When using this feature it’s not necessary and not recommended to perform frequent rebuilds of the index (controlled by LIM_MANAGER_INDEXING.PLANNING_PERIOD option).
Another thing to consider is that detaching descriptors from the list doesn’t lead to removal of that descriptors from the list when its “refreshed” - actually descriptors are marked unavailable for search, thus index keeps storage space allocated for them.
To disable this behavior, option LIM_MATCHER_REFRESH.enabled should be set to false.
Note
While refreshing the index, the matcher will pause actual matching against this index, but it’ll keep accepting new matching requests for this index.
Matching¶
LIM Matcher does not compare an inbound descriptor with all the listed descriptors, but moves along index (i.e graph) vertices. After moving to the first vertex, the service compares the incoming descriptor with all the vertices connected to the current vertex. When the most similar vertex is found, the comparison is performed with vertices connected to it. After several iterations, the descriptor with the highest similarity score is determined.
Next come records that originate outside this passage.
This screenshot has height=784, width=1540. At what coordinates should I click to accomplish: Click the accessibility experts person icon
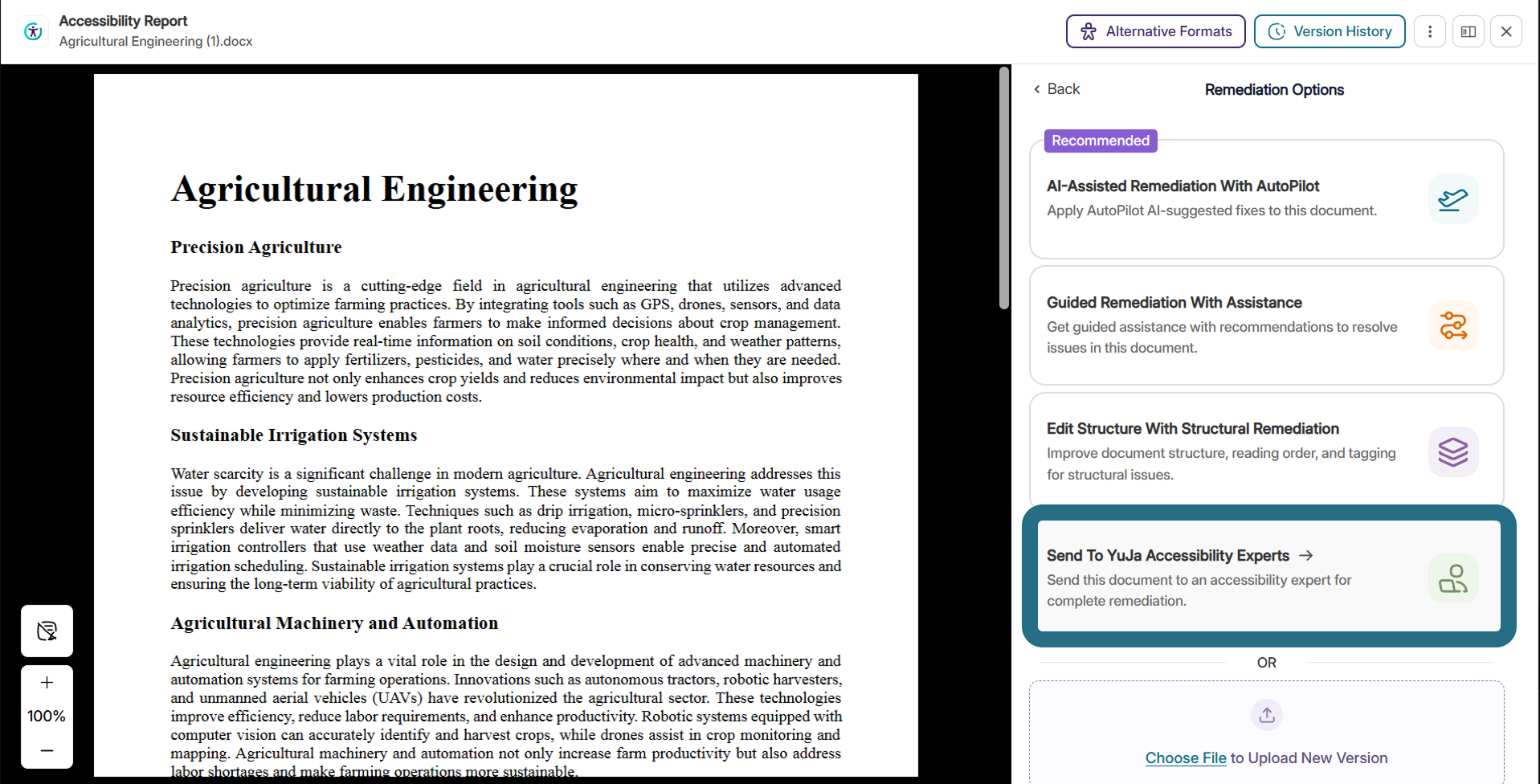1453,578
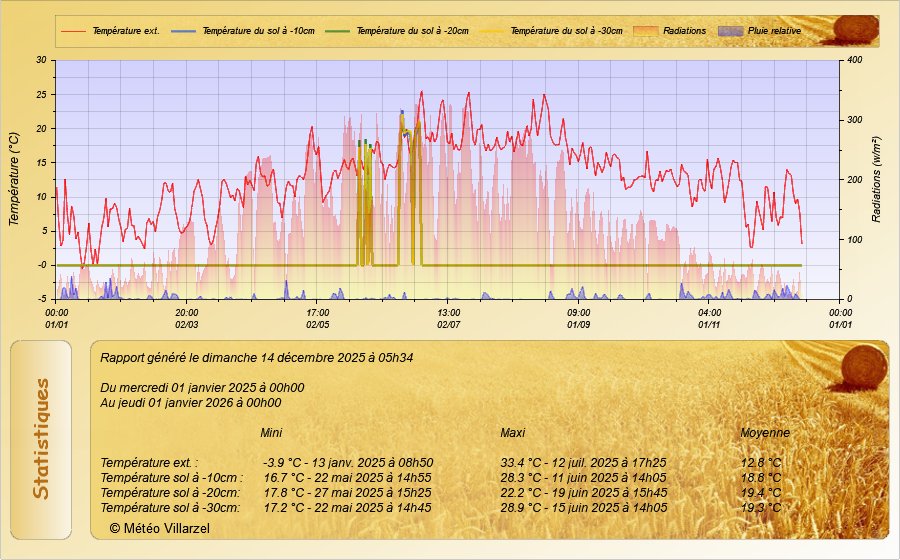
Task: Click the blue soil -10cm legend line
Action: coord(184,31)
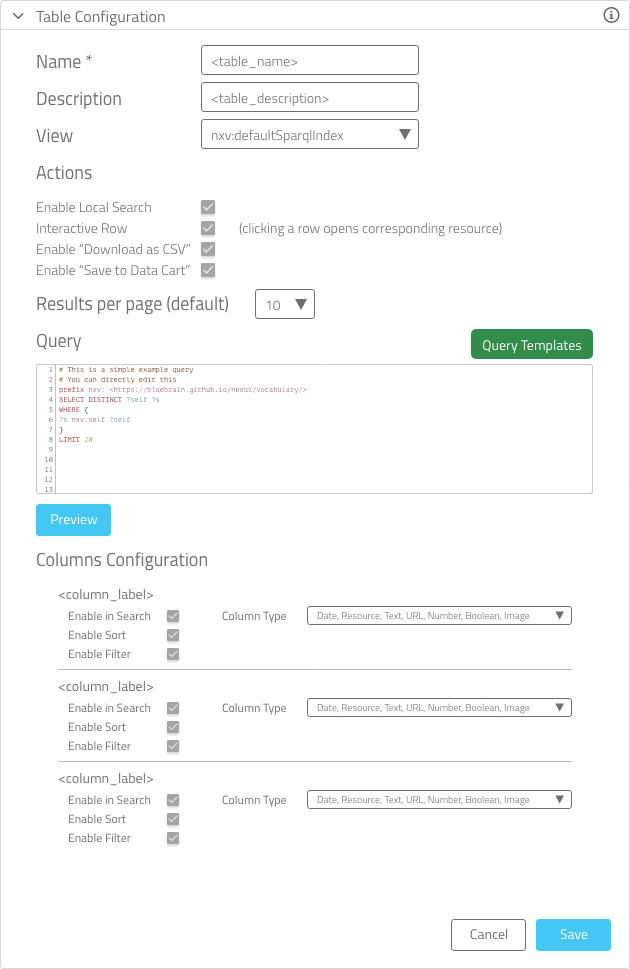
Task: Change the default Results per page value
Action: pos(285,303)
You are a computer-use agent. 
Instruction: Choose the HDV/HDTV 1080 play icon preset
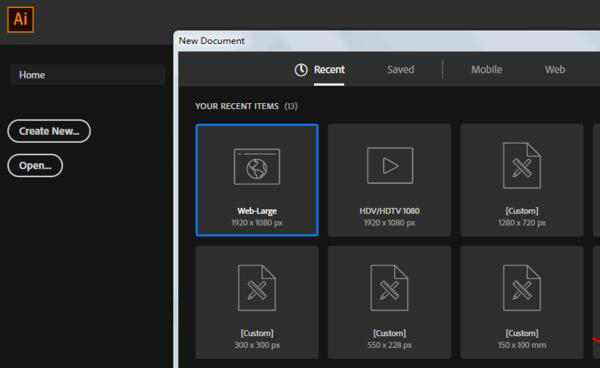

The number of operations in this search is significantly lowered, which increases search performance a hundredfold.
LIM Matcher accepts matching requests via Redis streams, performs matching and sends matching result to the Redis channel specified in the request. In the background, LIM Matcher synchronizes Redis keys with labels acceptable for matching. It is recommended to use matching client to check whether the specific label index is loaded by matchers, and for matching requests. That is what the matching plugin does. When using the matching plugin, you can make HTTP requests to Luna Python Matcher Proxy as usual, and it will forward the acceptable requests to LIM Matcher.